Anion substitution in hydrogen-bonded organic conductors: the chemical pressure effect on hydrogen-bond-mediated phase transition

Abstract

We have synthesized three kinds of novel hydrogen-bonded (H-bonded) organic conductor, β′-[H₃(Cat-EDO-TTF)₂]X (X = ClO₄, PF₆, AsF₆; Cat-EDO-TTF = catechol-fused ethylenedioxytetrathiafulvalene), as anion-substituted analogues of the parent BF₄ salt (X = BF₄). These salts are all isostructural, however, only the BF₄ salt shows a phase transition, upon which the molecular arrangement and physical properties are drastically changed in cooperation with bending of the H-bond.

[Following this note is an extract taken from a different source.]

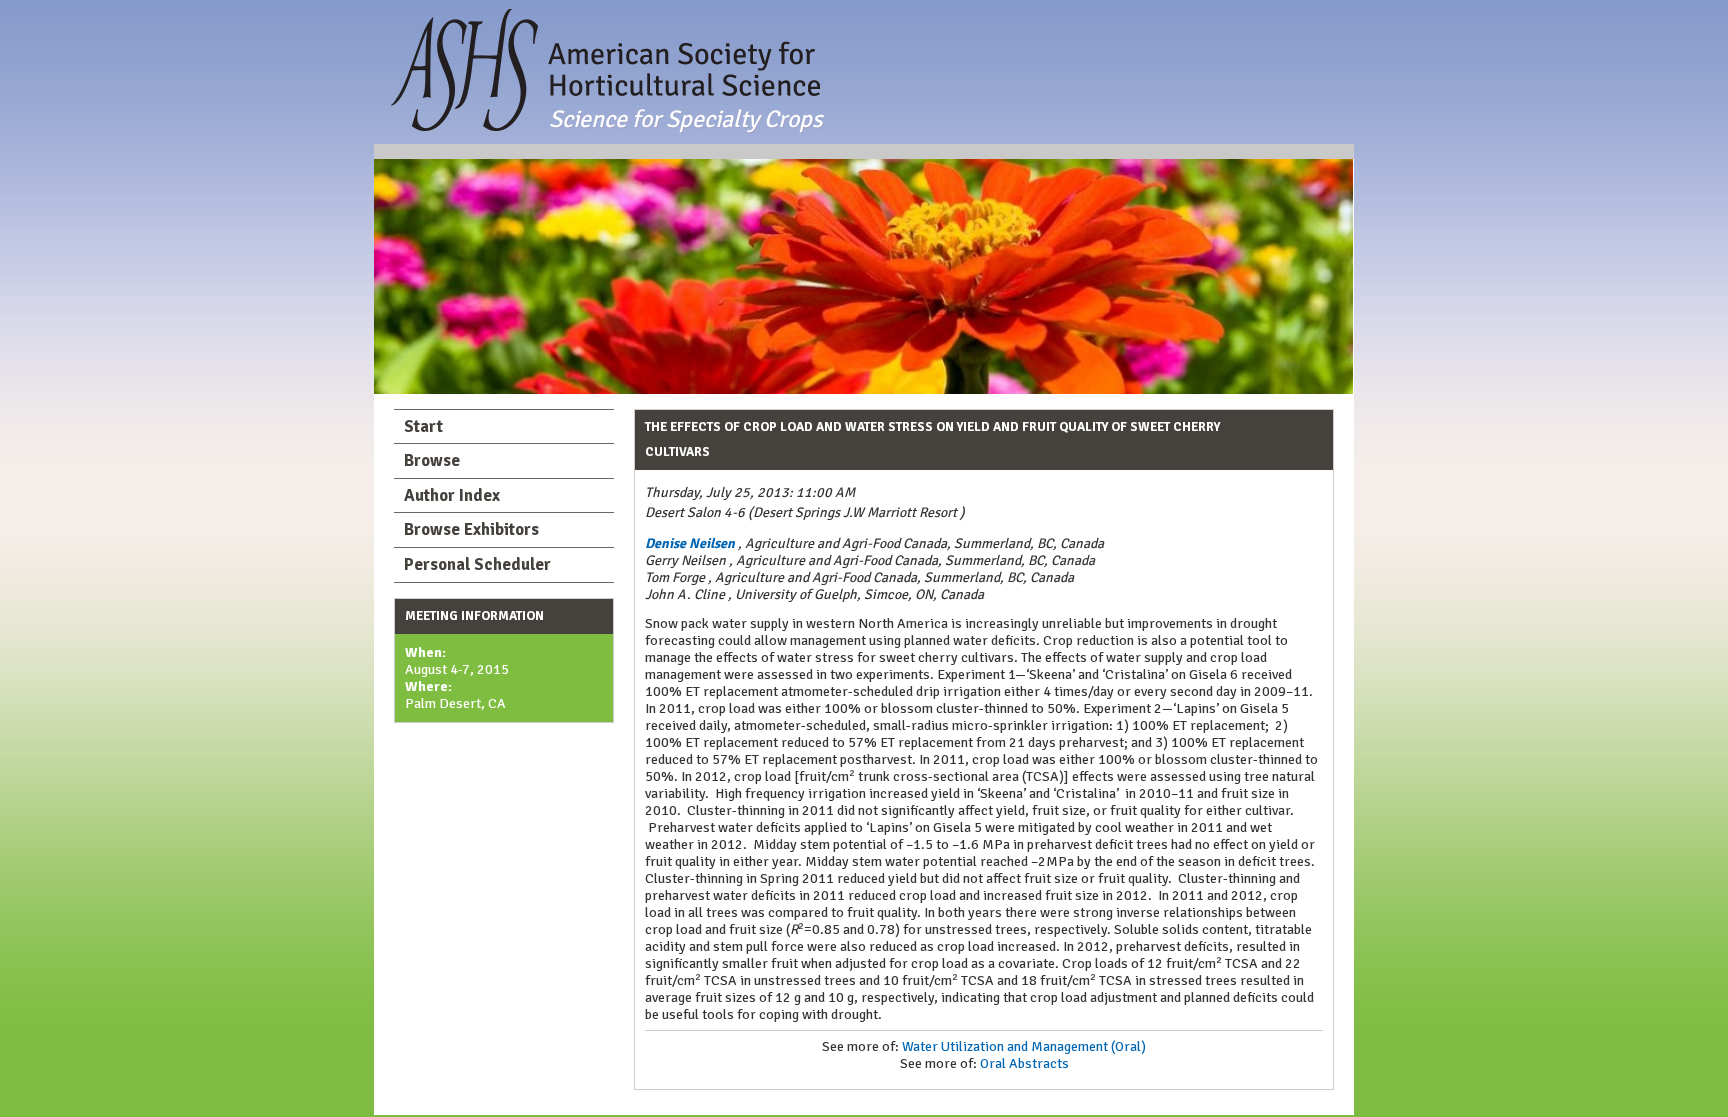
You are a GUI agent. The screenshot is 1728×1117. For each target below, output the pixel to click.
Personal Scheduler (477, 564)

A systematic comparison of their crystal and electronic structures disclosed that a significant chemical pressure is generated by the present anion substitution, causing differences in their physical properties and phase transition nature. Interestingly, this chemical pressure is highly anisotropic, which exclusively changes the side-by-side interactions between the Cat-EDO-TTF skeletons in the π-stacking layer. Therefore, we conclude that this unique phase transition is caused by a cooperation of the intercolumnar side-by-side interactions with the π–π intra-dimer interactions and H-bond bending.